■ REQUIREMENT
The records that follow are to be transcribed exactly.

======== RECORDS PROVIDED ========

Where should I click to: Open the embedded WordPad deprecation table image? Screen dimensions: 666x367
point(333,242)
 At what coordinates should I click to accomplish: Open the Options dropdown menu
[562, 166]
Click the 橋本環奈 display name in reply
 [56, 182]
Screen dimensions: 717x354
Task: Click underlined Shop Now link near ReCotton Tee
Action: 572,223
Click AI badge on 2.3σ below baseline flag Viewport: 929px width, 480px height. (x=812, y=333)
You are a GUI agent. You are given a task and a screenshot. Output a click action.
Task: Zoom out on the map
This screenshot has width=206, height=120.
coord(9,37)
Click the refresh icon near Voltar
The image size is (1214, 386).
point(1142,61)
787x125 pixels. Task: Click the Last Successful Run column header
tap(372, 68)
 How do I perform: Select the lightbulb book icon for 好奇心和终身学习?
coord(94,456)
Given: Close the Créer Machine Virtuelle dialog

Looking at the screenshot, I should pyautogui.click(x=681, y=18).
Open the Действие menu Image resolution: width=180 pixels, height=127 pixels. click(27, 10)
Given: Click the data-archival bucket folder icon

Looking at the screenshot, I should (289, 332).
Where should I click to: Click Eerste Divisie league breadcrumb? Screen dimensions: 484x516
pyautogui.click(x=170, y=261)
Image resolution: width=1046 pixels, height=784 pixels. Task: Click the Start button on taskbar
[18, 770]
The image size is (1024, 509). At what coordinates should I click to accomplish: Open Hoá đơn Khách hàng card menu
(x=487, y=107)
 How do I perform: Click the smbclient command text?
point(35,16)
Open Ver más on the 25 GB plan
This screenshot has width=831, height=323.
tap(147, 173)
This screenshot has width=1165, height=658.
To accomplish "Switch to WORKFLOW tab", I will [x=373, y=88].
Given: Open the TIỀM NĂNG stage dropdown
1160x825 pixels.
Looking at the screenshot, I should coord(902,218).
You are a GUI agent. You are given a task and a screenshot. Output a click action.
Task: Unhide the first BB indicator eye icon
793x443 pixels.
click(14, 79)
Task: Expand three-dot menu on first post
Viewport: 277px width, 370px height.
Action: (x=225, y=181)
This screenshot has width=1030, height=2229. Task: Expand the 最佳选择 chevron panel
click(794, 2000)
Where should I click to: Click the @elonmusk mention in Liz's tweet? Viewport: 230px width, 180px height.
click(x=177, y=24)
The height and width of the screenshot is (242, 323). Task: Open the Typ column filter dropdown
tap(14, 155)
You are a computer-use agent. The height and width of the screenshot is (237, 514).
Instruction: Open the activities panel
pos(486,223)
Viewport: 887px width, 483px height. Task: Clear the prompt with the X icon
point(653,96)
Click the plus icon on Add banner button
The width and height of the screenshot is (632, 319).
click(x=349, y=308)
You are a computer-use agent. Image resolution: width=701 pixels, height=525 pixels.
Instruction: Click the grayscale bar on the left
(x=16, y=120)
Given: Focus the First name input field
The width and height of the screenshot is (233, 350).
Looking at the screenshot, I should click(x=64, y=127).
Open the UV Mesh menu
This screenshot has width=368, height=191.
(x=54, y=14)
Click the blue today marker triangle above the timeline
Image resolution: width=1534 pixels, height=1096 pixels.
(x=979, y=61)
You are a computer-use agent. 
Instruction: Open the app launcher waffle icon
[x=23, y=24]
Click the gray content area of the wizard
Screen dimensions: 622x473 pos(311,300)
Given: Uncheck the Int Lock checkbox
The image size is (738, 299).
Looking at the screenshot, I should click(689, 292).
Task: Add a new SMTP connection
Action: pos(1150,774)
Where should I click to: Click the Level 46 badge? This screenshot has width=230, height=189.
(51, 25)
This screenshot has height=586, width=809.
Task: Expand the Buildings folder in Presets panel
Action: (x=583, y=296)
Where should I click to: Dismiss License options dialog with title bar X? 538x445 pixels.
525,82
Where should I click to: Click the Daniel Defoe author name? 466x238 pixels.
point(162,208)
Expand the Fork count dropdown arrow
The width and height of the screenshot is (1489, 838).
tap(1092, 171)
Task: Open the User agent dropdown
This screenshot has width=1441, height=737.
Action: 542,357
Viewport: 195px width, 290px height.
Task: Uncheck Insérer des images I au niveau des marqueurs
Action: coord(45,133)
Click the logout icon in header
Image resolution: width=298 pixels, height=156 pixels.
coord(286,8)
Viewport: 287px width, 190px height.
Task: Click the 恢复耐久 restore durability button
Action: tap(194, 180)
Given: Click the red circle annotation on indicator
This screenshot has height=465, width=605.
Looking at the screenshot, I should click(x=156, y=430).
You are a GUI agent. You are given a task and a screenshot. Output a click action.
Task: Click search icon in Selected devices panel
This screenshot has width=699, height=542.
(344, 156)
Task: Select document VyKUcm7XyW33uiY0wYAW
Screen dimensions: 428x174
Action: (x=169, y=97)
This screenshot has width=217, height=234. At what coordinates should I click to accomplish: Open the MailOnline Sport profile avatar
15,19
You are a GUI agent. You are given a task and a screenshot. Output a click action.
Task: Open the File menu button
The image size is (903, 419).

========

■ ANSWER AREA
Where should I click to: Open the embedded WordPad deprecation table image? Screen dimensions: 666x367
point(333,242)
 At what coordinates should I click to accomplish: Open the Options dropdown menu
[562, 166]
Click the 橋本環奈 display name in reply
 [56, 182]
Screen dimensions: 717x354
Task: Click underlined Shop Now link near ReCotton Tee
Action: 572,223
Click AI badge on 2.3σ below baseline flag Viewport: 929px width, 480px height. (x=812, y=333)
You are a GUI agent. You are given a task and a screenshot. Output a click action.
Task: Zoom out on the map
This screenshot has width=206, height=120.
coord(9,37)
Click the refresh icon near Voltar
The image size is (1214, 386).
point(1142,61)
787x125 pixels. Task: Click the Last Successful Run column header
tap(372, 68)
 How do I perform: Select the lightbulb book icon for 好奇心和终身学习?
coord(94,456)
Given: Close the Créer Machine Virtuelle dialog

Looking at the screenshot, I should pyautogui.click(x=681, y=18).
Open the Действие menu Image resolution: width=180 pixels, height=127 pixels. click(27, 10)
Given: Click the data-archival bucket folder icon

Looking at the screenshot, I should (289, 332).
Where should I click to: Click Eerste Divisie league breadcrumb? Screen dimensions: 484x516
pyautogui.click(x=170, y=261)
Image resolution: width=1046 pixels, height=784 pixels. Task: Click the Start button on taskbar
[18, 770]
The image size is (1024, 509). At what coordinates should I click to accomplish: Open Hoá đơn Khách hàng card menu
(x=487, y=107)
 How do I perform: Click the smbclient command text?
point(35,16)
Open Ver más on the 25 GB plan
This screenshot has width=831, height=323.
tap(147, 173)
This screenshot has width=1165, height=658.
To accomplish "Switch to WORKFLOW tab", I will [x=373, y=88].
Given: Open the TIỀM NĂNG stage dropdown
1160x825 pixels.
Looking at the screenshot, I should coord(902,218).
You are a GUI agent. You are given a task and a screenshot. Output a click action.
Task: Unhide the first BB indicator eye icon
793x443 pixels.
click(14, 79)
Task: Expand three-dot menu on first post
Viewport: 277px width, 370px height.
Action: (x=225, y=181)
This screenshot has width=1030, height=2229. Task: Expand the 最佳选择 chevron panel
click(794, 2000)
Where should I click to: Click the @elonmusk mention in Liz's tweet? Viewport: 230px width, 180px height.
click(x=177, y=24)
The height and width of the screenshot is (242, 323). Task: Open the Typ column filter dropdown
tap(14, 155)
You are a computer-use agent. The height and width of the screenshot is (237, 514).
Instruction: Open the activities panel
pos(486,223)
Viewport: 887px width, 483px height. Task: Clear the prompt with the X icon
point(653,96)
Click the plus icon on Add banner button
The width and height of the screenshot is (632, 319).
click(x=349, y=308)
You are a computer-use agent. Image resolution: width=701 pixels, height=525 pixels.
Instruction: Click the grayscale bar on the left
(x=16, y=120)
Given: Focus the First name input field
The width and height of the screenshot is (233, 350).
Looking at the screenshot, I should click(x=64, y=127).
Open the UV Mesh menu
This screenshot has width=368, height=191.
(x=54, y=14)
Click the blue today marker triangle above the timeline
Image resolution: width=1534 pixels, height=1096 pixels.
(x=979, y=61)
You are a computer-use agent. 
Instruction: Open the app launcher waffle icon
[x=23, y=24]
Click the gray content area of the wizard
Screen dimensions: 622x473 pos(311,300)
Given: Uncheck the Int Lock checkbox
The image size is (738, 299).
Looking at the screenshot, I should click(689, 292).
Task: Add a new SMTP connection
Action: pos(1150,774)
Where should I click to: Click the Level 46 badge? This screenshot has width=230, height=189.
(51, 25)
This screenshot has height=586, width=809.
Task: Expand the Buildings folder in Presets panel
Action: (x=583, y=296)
Where should I click to: Dismiss License options dialog with title bar X? 538x445 pixels.
525,82
Where should I click to: Click the Daniel Defoe author name? 466x238 pixels.
point(162,208)
Expand the Fork count dropdown arrow
The width and height of the screenshot is (1489, 838).
tap(1092, 171)
Task: Open the User agent dropdown
This screenshot has width=1441, height=737.
Action: 542,357
Viewport: 195px width, 290px height.
Task: Uncheck Insérer des images I au niveau des marqueurs
Action: coord(45,133)
Click the logout icon in header
Image resolution: width=298 pixels, height=156 pixels.
coord(286,8)
Viewport: 287px width, 190px height.
Task: Click the 恢复耐久 restore durability button
Action: tap(194, 180)
Given: Click the red circle annotation on indicator
This screenshot has height=465, width=605.
Looking at the screenshot, I should click(x=156, y=430).
You are a GUI agent. You are given a task and a screenshot. Output a click action.
Task: Click search icon in Selected devices panel
This screenshot has width=699, height=542.
(344, 156)
Task: Select document VyKUcm7XyW33uiY0wYAW
Screen dimensions: 428x174
Action: (x=169, y=97)
This screenshot has width=217, height=234. At what coordinates should I click to accomplish: Open the MailOnline Sport profile avatar
15,19
You are a GUI agent. You are given a task and a screenshot. Output a click action.
Task: Open the File menu button
The image size is (903, 419).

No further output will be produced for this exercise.